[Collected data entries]
*** Block opens ***
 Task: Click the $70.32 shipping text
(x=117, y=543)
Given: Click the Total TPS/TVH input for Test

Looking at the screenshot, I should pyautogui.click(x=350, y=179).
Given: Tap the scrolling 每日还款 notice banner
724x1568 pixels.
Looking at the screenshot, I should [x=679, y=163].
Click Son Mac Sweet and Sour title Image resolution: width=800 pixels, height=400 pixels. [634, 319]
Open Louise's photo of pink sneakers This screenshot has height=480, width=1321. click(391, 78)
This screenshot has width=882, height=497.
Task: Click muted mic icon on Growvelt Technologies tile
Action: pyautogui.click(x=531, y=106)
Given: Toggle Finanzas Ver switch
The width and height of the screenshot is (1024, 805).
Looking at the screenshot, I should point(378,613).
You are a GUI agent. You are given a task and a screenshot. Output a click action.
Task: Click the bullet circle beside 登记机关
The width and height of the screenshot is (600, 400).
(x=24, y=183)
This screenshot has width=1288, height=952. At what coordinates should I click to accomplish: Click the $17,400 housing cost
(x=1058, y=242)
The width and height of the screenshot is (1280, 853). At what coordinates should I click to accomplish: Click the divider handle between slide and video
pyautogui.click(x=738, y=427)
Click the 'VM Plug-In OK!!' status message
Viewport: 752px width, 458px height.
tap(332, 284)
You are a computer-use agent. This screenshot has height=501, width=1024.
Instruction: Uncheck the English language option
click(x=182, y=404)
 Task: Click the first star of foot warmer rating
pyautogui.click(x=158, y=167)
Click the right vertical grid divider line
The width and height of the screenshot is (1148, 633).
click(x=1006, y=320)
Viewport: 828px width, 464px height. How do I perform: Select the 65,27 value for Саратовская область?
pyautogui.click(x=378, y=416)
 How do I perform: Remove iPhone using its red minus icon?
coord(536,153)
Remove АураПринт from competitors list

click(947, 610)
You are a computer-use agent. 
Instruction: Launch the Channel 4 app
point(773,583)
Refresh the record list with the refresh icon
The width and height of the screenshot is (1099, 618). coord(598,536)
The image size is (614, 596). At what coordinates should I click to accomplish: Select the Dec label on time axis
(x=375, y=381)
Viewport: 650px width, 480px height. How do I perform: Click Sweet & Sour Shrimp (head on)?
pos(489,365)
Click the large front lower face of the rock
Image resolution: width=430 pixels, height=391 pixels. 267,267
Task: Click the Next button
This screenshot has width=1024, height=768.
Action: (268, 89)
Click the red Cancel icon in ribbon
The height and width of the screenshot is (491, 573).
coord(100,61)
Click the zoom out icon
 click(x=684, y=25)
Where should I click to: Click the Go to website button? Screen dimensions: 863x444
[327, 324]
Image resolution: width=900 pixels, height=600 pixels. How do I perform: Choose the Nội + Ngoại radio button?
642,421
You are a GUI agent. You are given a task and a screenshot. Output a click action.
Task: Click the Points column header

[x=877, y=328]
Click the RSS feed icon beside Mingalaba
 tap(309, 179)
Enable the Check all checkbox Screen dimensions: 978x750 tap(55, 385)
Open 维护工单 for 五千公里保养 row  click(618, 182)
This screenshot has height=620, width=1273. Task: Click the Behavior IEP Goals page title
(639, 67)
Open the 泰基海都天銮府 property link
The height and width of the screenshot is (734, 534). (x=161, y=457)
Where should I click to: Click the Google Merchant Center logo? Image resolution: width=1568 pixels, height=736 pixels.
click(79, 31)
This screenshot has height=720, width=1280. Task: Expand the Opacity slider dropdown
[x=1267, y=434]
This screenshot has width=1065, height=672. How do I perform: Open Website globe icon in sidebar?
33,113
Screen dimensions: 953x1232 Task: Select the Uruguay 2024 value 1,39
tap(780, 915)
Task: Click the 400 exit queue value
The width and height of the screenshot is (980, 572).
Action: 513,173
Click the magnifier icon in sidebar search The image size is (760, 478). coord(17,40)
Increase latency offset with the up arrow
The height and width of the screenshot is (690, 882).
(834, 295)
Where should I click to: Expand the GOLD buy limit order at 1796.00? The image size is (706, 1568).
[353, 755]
*** Block closes ***
(What you will do)
Every line from the data above that contains "agent" must appear in the answer.

(Solution)
You are a GUI agent. You are given a task and a screenshot. Output a click action.
You are a computer-use agent. This screenshot has height=501, width=1024.
You are a computer-use agent. 
You are a GUI agent. You are given a task and a screenshot. Output a click action.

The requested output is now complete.